WHAT IS REQUIRED
Reproduce the passage from the sermon text between "Matthew 1: 1-6a, 17" and "of King David.", inclusive, copying it word for word.

Matthew 1: 1-6a, 17 (NRSV):

  • “An account of the genealogy of Jesus the Messiah,the son of David, the son of Abraham.
  • Abraham was the father of Isaac, and Isaac the father of Jacob, and Jacob the father of Judah and his brothers, and Judah the father of Perez and Zerah by Tamar, and Perez the father of Hezron, and Hezron the father of Aram, and Aram the father of Aminadab, and Aminadab the father of Nahshon, and Nahshon the father of Salmon, and Salmon the father of Boaz by Rahab, and Boaz the father of Obed by Ruth, and Obed the father of Jesse, and Jesse the father of King David.
  • And David was the father of Solomon by the wife of Uriah,
  • So all the generations from Abraham to David are fourteen generations; and from David to the deportation to Babylon, fourteen generations; and from the deportation to Babylon to the Messiah, fourteen generations.”

The Sermon[2]

“Scripture is concerned with history, and we should be, as well.  If we are not, as George Santayana famously observed, we ‘are condemned to repeat it.”

“That warning came to mind yesterday as we heard about the terrible shooting at the Tree of Life Synagogue in Pittsburgh. Anti-Semitism has spiked in America; the number of hateful incidents directed at Jews rose last year by 57%. Something is going wrong in our midst.”

“Political discourse hasn’t helped. When Neo-Nazis march and rally and are not clearly and resoundingly denounced by our leaders, that sends signals to those with hate in their hearts. If we forget the long history of bigotry and violence against Jews, we will repeat it.”

“If we forget the long history of injustice and violence against indigenous people in this land, we will repeat it.”

“If we forget the long history of the enslavement of African people in America and violence directed against them and their descendants, we will repeat it. If we forget the long history of mistreatment and violence against women and immigrants and people of differing sexual orientation and identity we will repeat it. “

“Our faith is rooted in history. Scripture goes out of its way to show the connections from one generation to another, to weave the threads of memory and experience, of joy and lament, through the long years of the human story. Scripture wants us not to forget.”

STORED DATA
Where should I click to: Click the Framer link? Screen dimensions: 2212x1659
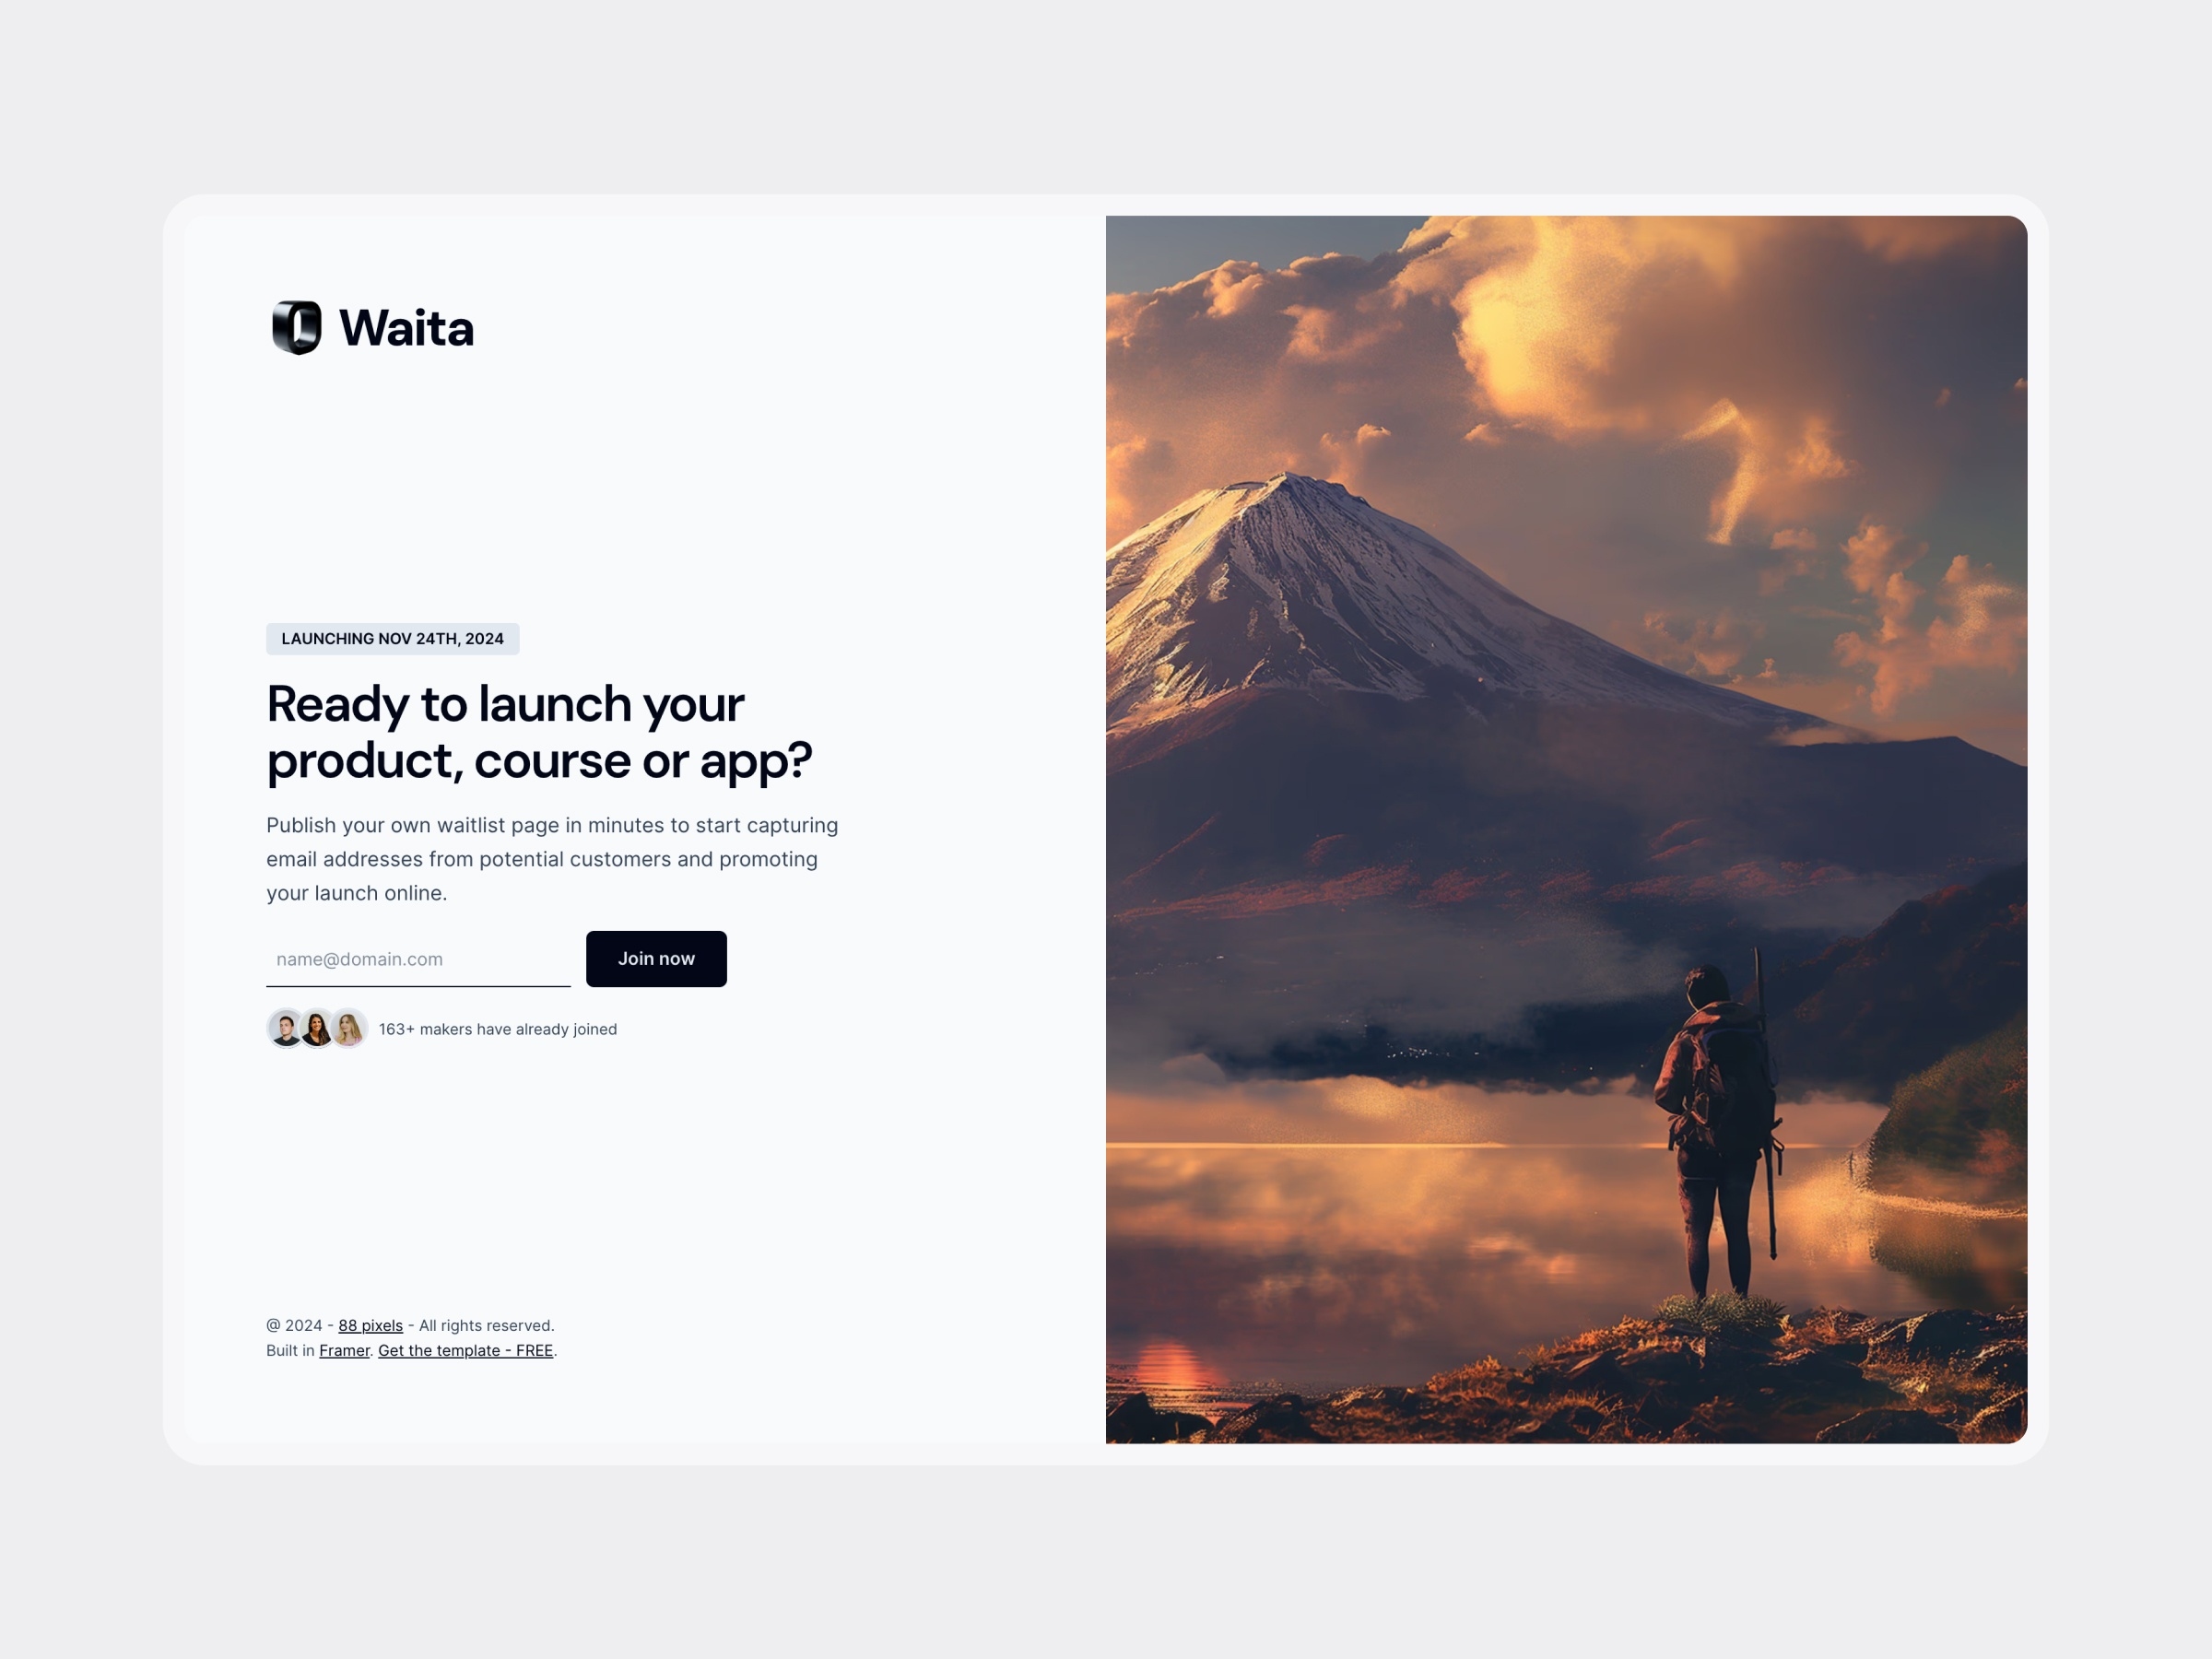(343, 1350)

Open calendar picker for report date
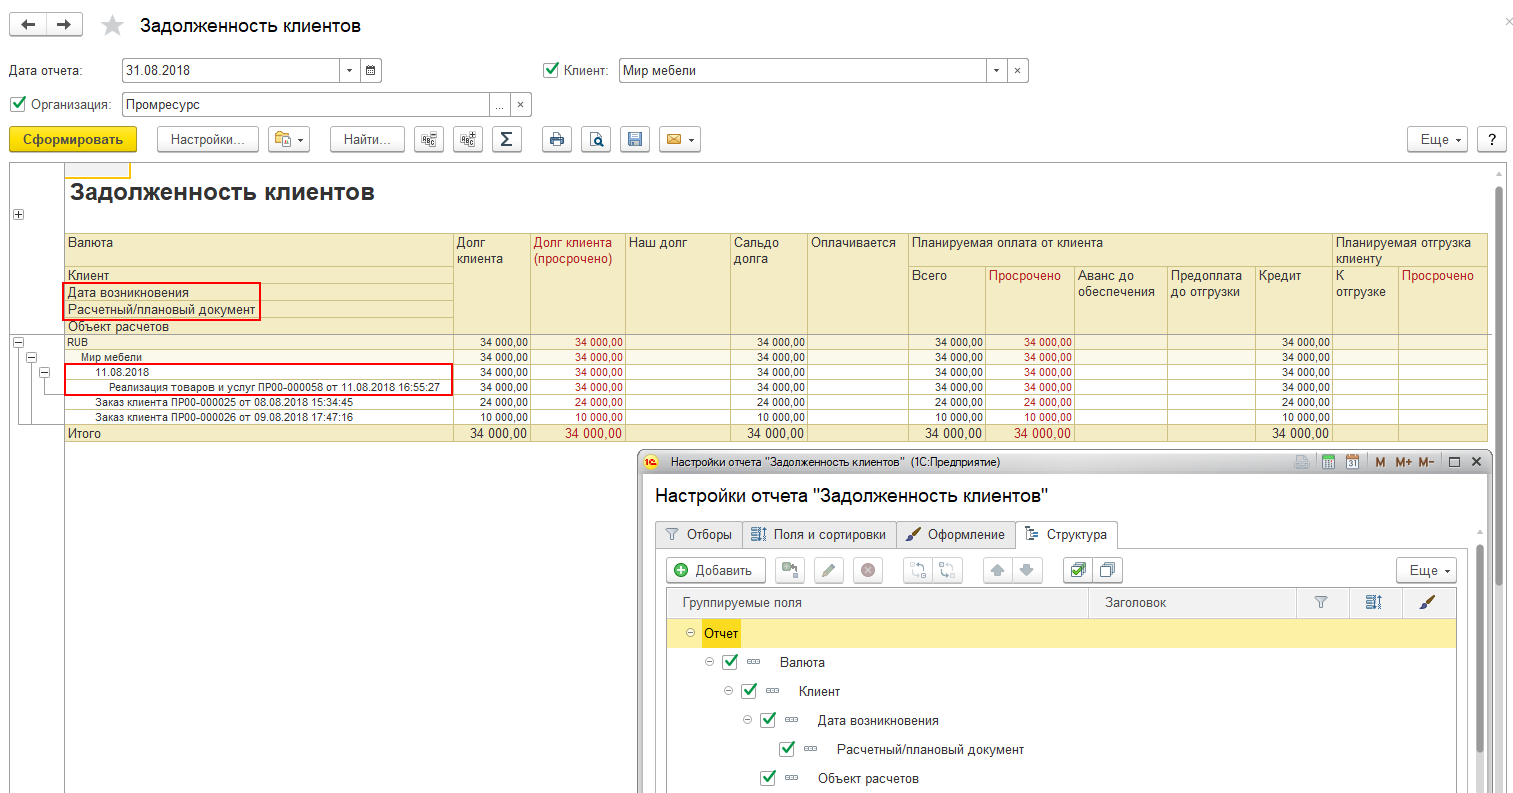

ANSWER TO THE PROBLEM
Matthew 1: 1-6a, 17 (NRSV):

  • “An account of the genealogy of Jesus the Messiah,the son of David, the son of Abraham.
  • Abraham was the father of Isaac, and Isaac the father of Jacob, and Jacob the father of Judah and his brothers, and Judah the father of Perez and Zerah by Tamar, and Perez the father of Hezron, and Hezron the father of Aram, and Aram the father of Aminadab, and Aminadab the father of Nahshon, and Nahshon the father of Salmon, and Salmon the father of Boaz by Rahab, and Boaz the father of Obed by Ruth, and Obed the father of Jesse, and Jesse the father of King David.